Comme l’aurait souligné Michel Foucault, la critique qui reste prisonnière des catégories qu’elle conteste ne fait que renforcer le dispositif de pouvoir-savoir qu’elle voudrait ébranler. En qualifiant les images d’IA de « fausses », nous participons paradoxalement à l’institution d’un ordre visuel où la vérité reste définie par des critères d’adéquation technique au réel.
Une approche plus féconde consisterait à analyser les transformations en cours non pas en termes de vrai et de faux, mais comme l’émergence de simulacres visuels distincts, chacun avec ses propres modalités de véridiction. Les images génératives ne sont ni plus vraies ni plus fausses que les photographies ; elles participent simplement d’un régime de vérité différent, fondé sur d’autres relations entre le visible, le calculable et l’imaginable. Jacques Rancière, dans Le Partage du sensible (2000), nous invite à penser ces transformations comme des reconfigurations du « partage du sensible » — cette distribution des formes d’expérience qui détermine ce qui est visible, dicible et pensable à une époque donnée. Dans cette perspective, l’émergence des IA génératives ne signale pas tant un déclin de la vérité qu’une redistribution des modes d’apparition du sensible et c’est d’ailleurs bien cela qui nous arrive quand les vectofascistes utilisent jusqu’au dégoût ces technologies.
Des vérités de l’image
L’opposition entre « images réelles» et images générées par IA révèle moins une distinction ontologique stable qu’une reconfiguration profonde de notre rapport au visible et le plus souvent d’une fétichisation réactionnaire du passé. Ce que nous tenons pour « vrai » dans le domaine des images est toujours déjà le produit d’une histoire des techniques et des perceptions parce que l’une et l’autre se constituent : notre perception est fonction, quant à ses conditions de possibilité, de dispositifs techniques.

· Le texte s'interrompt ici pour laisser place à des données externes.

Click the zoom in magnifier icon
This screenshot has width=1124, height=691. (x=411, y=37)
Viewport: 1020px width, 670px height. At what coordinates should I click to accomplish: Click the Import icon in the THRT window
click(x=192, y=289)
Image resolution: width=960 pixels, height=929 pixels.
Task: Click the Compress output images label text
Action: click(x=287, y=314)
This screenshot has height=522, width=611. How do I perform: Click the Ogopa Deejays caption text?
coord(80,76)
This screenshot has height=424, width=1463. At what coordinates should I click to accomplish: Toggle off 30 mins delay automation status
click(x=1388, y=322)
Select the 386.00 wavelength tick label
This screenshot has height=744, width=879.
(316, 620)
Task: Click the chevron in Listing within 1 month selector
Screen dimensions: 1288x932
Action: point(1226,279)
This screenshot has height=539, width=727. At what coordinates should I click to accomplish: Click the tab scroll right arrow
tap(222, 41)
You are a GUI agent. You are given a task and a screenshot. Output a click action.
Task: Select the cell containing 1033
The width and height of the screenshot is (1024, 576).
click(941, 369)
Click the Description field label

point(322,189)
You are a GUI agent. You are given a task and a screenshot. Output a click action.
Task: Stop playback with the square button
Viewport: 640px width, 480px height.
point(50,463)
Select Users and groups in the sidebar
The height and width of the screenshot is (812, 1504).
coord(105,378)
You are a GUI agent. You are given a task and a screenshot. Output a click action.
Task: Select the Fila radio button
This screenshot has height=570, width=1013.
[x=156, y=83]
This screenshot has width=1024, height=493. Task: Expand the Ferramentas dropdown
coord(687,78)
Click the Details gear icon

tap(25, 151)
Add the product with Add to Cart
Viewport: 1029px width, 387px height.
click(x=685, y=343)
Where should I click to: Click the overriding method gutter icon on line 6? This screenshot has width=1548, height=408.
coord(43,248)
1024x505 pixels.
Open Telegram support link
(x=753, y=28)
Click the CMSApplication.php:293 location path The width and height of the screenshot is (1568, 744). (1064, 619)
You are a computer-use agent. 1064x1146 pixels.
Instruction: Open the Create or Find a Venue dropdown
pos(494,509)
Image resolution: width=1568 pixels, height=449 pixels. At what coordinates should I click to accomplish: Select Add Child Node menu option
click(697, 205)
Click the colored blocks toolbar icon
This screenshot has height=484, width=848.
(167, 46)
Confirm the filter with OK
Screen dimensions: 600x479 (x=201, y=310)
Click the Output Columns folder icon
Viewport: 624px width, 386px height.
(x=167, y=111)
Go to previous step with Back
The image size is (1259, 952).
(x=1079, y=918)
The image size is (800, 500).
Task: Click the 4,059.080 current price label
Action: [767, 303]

La « vraie image » d’aujourd’hui n’est souvent que la « fausse image » d’hier, naturalisée par l’usage et légitimée par contraste avec de nouvelles formes d’imagerie.
Ce constat ne doit pas nous conduire à un relativisme désabusé, mais plutôt à une vigilance épistémologique accrue : les critères qui nous permettent de discriminer le vrai du faux, l’authentique du simulé, sont eux-mêmes historiquement situés et techniquement déterminés. L’enjeu n’est donc pas de défendre une conception nostalgique de la « vraie image » contre les simulations algorithmiques, mais de développer une compréhension critique des régimes de vérité que chaque technologie visuelle instaure et d’abandonner la vulgarité du discours à vouloir déterminer le vrai en croyant qu’il ne fait pas partie de la scène qu’il raconte.
Les IA génératives nous offrent ainsi l’occasion de repenser fondamentalement notre rapport à l’image et à sa vérité. Plutôt que d’y voir simplement une menace pour l’authenticité visuelle, nous pourrions y reconnaître une invitation à élaborer une conception plus complexe de la vérité des images — une conception qui ne serait plus uniquement fondée sur la relation indicielle au réel, mais qui intégrerait la dimension créative, interprétative et relationnelle de toute représentation. En d’autres termes, voir combien les simulacres constituent l’histoire même de la vérité. Ce n’est pas tant la technique de production ou le référent ontologique qui confère sa vérité à une image que la relation que nous établissons avec elle, l’interprétation que nous en faisons et la place que nous lui accordons dans notre compréhension du monde. Il y a donc un niveau méta de la vérité des images, niveau qui ne permet pas au discours qui le porte de s’en dégager.